Stored data entries:
Begin
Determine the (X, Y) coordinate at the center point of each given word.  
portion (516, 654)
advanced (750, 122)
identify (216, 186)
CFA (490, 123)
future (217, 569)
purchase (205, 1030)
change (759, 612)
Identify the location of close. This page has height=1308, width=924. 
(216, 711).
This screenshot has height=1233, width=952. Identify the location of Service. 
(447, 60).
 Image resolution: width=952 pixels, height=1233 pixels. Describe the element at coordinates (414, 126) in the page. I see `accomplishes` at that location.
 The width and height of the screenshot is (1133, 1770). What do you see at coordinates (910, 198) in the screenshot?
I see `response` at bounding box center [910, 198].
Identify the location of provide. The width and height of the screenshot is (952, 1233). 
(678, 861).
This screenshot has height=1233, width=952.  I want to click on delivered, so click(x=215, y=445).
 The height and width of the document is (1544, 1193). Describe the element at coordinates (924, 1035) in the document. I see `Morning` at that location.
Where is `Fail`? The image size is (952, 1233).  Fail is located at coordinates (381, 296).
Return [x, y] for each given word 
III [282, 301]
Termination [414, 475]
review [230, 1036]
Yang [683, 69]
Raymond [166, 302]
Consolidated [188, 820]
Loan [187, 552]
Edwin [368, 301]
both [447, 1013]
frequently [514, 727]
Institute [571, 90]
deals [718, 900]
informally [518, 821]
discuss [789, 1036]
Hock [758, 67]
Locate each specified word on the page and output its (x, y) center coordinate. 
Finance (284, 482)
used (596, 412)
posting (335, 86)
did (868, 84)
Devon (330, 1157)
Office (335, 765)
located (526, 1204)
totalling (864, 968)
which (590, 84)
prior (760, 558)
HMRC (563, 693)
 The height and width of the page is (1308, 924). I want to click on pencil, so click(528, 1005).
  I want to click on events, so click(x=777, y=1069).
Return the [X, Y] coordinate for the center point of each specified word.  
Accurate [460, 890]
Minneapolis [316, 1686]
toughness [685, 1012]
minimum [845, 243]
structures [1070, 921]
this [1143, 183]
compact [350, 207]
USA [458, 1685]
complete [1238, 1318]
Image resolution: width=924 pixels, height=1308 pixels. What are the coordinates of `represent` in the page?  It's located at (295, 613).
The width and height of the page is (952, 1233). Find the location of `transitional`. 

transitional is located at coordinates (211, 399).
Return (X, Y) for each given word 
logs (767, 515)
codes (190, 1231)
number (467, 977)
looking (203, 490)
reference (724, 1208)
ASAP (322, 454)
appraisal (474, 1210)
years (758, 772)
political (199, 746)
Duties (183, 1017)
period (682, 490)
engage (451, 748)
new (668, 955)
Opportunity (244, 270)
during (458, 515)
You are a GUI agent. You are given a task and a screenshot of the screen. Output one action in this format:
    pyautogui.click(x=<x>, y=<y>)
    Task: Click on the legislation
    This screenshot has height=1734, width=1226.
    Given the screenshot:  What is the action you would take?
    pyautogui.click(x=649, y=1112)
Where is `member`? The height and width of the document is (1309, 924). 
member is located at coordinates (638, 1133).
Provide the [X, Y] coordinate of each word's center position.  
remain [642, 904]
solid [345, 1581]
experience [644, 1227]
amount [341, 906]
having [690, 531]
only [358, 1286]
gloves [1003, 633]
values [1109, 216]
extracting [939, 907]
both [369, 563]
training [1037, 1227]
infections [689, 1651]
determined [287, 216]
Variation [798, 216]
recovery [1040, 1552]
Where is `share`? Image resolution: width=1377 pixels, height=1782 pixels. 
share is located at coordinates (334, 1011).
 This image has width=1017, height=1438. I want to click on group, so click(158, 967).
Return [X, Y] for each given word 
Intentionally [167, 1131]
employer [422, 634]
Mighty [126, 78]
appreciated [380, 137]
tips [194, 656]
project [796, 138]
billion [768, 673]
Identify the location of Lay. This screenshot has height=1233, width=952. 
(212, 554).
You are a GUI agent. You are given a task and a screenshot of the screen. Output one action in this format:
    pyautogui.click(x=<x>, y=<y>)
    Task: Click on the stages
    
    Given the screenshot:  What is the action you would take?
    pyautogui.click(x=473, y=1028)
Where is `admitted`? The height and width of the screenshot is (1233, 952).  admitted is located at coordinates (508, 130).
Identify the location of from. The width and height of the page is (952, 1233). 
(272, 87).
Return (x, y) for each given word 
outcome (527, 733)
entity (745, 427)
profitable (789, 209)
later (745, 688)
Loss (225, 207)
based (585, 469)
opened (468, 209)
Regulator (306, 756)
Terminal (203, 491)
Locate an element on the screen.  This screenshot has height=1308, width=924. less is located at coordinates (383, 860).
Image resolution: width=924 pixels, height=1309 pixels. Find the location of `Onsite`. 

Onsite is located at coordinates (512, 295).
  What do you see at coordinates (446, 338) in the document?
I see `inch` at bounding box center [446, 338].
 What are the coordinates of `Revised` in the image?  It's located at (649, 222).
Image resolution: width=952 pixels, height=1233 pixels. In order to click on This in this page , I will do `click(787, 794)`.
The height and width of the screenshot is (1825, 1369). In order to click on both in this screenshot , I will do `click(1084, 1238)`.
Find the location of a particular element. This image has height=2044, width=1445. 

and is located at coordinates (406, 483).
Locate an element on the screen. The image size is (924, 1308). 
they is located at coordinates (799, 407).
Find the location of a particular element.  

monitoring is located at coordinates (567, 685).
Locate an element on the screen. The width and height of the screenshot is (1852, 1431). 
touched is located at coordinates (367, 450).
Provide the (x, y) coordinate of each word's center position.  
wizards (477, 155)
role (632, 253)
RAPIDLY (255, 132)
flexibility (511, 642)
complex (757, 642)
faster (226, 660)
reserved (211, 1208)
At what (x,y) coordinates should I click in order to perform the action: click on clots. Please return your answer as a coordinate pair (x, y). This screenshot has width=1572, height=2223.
End
* [DIRECTIONS]:
Copy the records line for line, starting with the first line and ending with the line that contains "(678, 861).". Include both of those lines.

* [COMPLETE ANSWER]:
Determine the (X, Y) coordinate at the center point of each given word.  
portion (516, 654)
advanced (750, 122)
identify (216, 186)
CFA (490, 123)
future (217, 569)
purchase (205, 1030)
change (759, 612)
Identify the location of close. This page has height=1308, width=924. 
(216, 711).
This screenshot has height=1233, width=952. Identify the location of Service. 
(447, 60).
 Image resolution: width=952 pixels, height=1233 pixels. Describe the element at coordinates (414, 126) in the page. I see `accomplishes` at that location.
 The width and height of the screenshot is (1133, 1770). What do you see at coordinates (910, 198) in the screenshot?
I see `response` at bounding box center [910, 198].
Identify the location of provide. The width and height of the screenshot is (952, 1233). 
(678, 861).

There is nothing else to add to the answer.